In Aim 1, we will investigate the impact of targeted deletion of p73 or pIgR in multiciliated cells on airway epithelial differentiation and immune defense.
In Aim 2 we will identify p73-dependent transcription factors that regulate pIgR in murine tracheal epithelial cells and validate our findings in primary human bronchial epithelial cells.

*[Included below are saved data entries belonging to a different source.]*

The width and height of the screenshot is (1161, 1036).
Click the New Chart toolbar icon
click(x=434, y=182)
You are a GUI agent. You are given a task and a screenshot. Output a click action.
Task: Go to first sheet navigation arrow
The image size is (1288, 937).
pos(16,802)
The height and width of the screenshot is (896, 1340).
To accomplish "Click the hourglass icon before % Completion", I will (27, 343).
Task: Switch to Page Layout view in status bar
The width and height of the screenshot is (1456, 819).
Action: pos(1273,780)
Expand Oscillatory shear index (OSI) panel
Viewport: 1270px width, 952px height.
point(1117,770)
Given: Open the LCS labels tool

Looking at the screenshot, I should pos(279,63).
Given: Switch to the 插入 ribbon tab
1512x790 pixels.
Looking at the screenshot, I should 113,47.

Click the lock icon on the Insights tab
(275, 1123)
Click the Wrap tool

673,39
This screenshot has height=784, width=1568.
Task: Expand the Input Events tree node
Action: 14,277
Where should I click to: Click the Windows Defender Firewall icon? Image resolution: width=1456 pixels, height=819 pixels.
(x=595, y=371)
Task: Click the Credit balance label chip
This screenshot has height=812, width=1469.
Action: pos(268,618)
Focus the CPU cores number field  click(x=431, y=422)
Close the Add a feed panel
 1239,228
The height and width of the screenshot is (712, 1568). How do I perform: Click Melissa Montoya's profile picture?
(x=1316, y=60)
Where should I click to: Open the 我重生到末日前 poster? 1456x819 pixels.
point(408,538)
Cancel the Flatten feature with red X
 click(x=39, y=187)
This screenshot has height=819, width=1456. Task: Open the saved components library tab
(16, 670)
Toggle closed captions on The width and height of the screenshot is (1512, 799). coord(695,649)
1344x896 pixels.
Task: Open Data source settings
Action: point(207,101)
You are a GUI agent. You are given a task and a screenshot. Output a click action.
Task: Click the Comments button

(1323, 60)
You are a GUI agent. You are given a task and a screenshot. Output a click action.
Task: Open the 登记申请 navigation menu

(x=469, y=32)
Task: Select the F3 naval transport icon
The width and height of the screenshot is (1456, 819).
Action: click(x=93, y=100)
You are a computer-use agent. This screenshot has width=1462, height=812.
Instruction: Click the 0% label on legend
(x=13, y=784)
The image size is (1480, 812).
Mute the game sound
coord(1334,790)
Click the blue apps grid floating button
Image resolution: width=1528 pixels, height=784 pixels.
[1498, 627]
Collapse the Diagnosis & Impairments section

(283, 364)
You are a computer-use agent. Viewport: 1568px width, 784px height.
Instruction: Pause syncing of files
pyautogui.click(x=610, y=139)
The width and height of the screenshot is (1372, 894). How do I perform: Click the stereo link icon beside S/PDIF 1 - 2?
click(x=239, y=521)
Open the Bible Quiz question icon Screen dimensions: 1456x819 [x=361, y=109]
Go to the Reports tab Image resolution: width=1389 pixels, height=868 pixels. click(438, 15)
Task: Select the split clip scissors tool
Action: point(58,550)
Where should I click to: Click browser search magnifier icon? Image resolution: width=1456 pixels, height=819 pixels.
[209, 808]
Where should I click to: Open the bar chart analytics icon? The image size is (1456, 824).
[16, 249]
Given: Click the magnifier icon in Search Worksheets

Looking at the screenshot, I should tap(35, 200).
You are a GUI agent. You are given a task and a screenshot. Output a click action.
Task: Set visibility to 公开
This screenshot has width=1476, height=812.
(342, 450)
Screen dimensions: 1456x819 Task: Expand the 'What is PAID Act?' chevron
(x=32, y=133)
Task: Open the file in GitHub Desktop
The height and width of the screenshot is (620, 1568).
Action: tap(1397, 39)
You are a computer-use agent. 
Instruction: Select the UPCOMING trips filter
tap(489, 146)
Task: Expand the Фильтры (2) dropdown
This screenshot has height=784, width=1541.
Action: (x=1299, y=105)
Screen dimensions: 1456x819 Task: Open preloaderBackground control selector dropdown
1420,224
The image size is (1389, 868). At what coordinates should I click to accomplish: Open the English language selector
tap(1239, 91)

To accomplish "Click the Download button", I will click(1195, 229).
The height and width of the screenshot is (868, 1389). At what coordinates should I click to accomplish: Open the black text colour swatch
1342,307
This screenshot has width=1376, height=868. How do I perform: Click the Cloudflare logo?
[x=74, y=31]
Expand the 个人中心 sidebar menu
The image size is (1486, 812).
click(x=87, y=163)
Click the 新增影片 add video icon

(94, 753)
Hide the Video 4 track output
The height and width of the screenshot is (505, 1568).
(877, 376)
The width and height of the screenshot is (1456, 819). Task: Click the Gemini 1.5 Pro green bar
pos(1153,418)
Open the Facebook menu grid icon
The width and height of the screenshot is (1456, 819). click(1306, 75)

In Aim 3, we will explore the relationships between cigarette smoke exposure, NF-?B activation, and p73 levels in vitro and in vivo, and determine whether pharmacologic blockade of NF-?B can prevent cigarette smoke-mediated p73 suppression. Completion of these studies will advance the field by providing an explanation for how cigarette smoke causes epithelial remodeling, and will further establish loss of the SIgA immunobarrier as the causative factor for chronic inflammation in COPD after smoking cessation.

Public Health Relevance

Chronic obstructive pulmonary disease (COPD) is a common smoking-related lung disease that results in significant morbidity and mortality. Recent studies suggest that cigarette smoke renders the airway epithelium more susceptible to bacterial invasion, resulting in chronic inflammation and ongoing lung damage even after smoking cessation. This proposal will utilize primary airway epithelial cells from mice and patients and a variety of transgenic mouse models to investigate how cigarette smoke destroys the normal immunobarrier that prevents bacteria in airways from invading into the lung.